MATERIAL SHOWN section start

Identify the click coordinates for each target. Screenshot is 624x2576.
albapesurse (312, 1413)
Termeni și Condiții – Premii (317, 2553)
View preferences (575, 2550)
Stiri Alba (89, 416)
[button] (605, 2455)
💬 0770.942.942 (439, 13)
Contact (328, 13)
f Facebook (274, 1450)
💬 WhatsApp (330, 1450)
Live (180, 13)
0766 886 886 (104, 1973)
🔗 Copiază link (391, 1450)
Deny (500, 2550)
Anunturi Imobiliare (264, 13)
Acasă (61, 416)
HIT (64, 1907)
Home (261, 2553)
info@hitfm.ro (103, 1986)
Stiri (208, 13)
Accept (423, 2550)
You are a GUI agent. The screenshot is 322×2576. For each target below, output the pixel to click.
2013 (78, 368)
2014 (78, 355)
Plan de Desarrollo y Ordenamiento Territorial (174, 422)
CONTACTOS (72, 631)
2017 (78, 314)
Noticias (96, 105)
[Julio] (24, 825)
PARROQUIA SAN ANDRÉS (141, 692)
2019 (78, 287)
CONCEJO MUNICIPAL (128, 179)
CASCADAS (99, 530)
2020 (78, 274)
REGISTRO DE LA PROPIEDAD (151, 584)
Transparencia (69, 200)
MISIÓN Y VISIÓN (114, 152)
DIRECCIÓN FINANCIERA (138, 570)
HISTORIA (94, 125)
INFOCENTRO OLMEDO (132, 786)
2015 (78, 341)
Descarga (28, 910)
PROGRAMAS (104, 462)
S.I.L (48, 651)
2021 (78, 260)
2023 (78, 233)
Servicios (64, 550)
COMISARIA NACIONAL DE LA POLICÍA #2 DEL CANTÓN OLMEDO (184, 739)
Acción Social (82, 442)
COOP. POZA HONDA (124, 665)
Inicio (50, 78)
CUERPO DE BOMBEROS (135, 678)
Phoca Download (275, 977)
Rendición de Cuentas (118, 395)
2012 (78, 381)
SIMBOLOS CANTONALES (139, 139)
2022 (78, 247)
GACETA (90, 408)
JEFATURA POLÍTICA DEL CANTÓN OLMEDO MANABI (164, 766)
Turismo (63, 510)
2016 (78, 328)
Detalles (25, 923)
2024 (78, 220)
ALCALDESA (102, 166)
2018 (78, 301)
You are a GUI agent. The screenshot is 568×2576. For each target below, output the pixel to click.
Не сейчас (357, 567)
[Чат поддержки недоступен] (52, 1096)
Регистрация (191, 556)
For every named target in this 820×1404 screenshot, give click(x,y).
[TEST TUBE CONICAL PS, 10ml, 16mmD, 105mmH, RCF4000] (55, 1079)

MATERIAL SHOWN section end

WHAT YOU SHOULD DO: Can you reproduce all the material exactly?

OUTPUT OF THE EXERCISE:
Identify the click coordinates for each target. Screenshot is 624x2576.
albapesurse (312, 1413)
Termeni și Condiții – Premii (317, 2553)
View preferences (575, 2550)
Stiri Alba (89, 416)
[button] (605, 2455)
💬 0770.942.942 (439, 13)
Contact (328, 13)
f Facebook (274, 1450)
💬 WhatsApp (330, 1450)
Live (180, 13)
0766 886 886 (104, 1973)
🔗 Copiază link (391, 1450)
Deny (500, 2550)
Anunturi Imobiliare (264, 13)
Acasă (61, 416)
HIT (64, 1907)
Home (261, 2553)
info@hitfm.ro (103, 1986)
Stiri (208, 13)
Accept (423, 2550)
You are a GUI agent. The screenshot is 322×2576. For each target below, output the pixel to click.
2013 (78, 368)
2014 (78, 355)
Plan de Desarrollo y Ordenamiento Territorial (174, 422)
CONTACTOS (72, 631)
2017 (78, 314)
Noticias (96, 105)
[Julio] (24, 825)
PARROQUIA SAN ANDRÉS (141, 692)
2019 (78, 287)
CONCEJO MUNICIPAL (128, 179)
CASCADAS (99, 530)
2020 (78, 274)
REGISTRO DE LA PROPIEDAD (151, 584)
Transparencia (69, 200)
MISIÓN Y VISIÓN (114, 152)
DIRECCIÓN FINANCIERA (138, 570)
HISTORIA (94, 125)
INFOCENTRO OLMEDO (132, 786)
2015 (78, 341)
Descarga (28, 910)
PROGRAMAS (104, 462)
S.I.L (48, 651)
2021 (78, 260)
2023 (78, 233)
Servicios (64, 550)
COMISARIA NACIONAL DE LA POLICÍA #2 DEL CANTÓN OLMEDO (184, 739)
Acción Social (82, 442)
COOP. POZA HONDA (124, 665)
Inicio (50, 78)
CUERPO DE BOMBEROS (135, 678)
Phoca Download (275, 977)
Rendición de Cuentas (118, 395)
2012 (78, 381)
SIMBOLOS CANTONALES (139, 139)
2022 (78, 247)
GACETA (90, 408)
JEFATURA POLÍTICA DEL CANTÓN OLMEDO MANABI (164, 766)
Turismo (63, 510)
2016 (78, 328)
Detalles (25, 923)
2024 (78, 220)
ALCALDESA (102, 166)
2018 (78, 301)
You are a GUI agent. The screenshot is 568×2576. For each target below, output the pixel to click.
Не сейчас (357, 567)
[Чат поддержки недоступен] (52, 1096)
Регистрация (191, 556)
For every named target in this 820×1404 screenshot, give click(x,y).
[TEST TUBE CONICAL PS, 10ml, 16mmD, 105mmH, RCF4000] (55, 1079)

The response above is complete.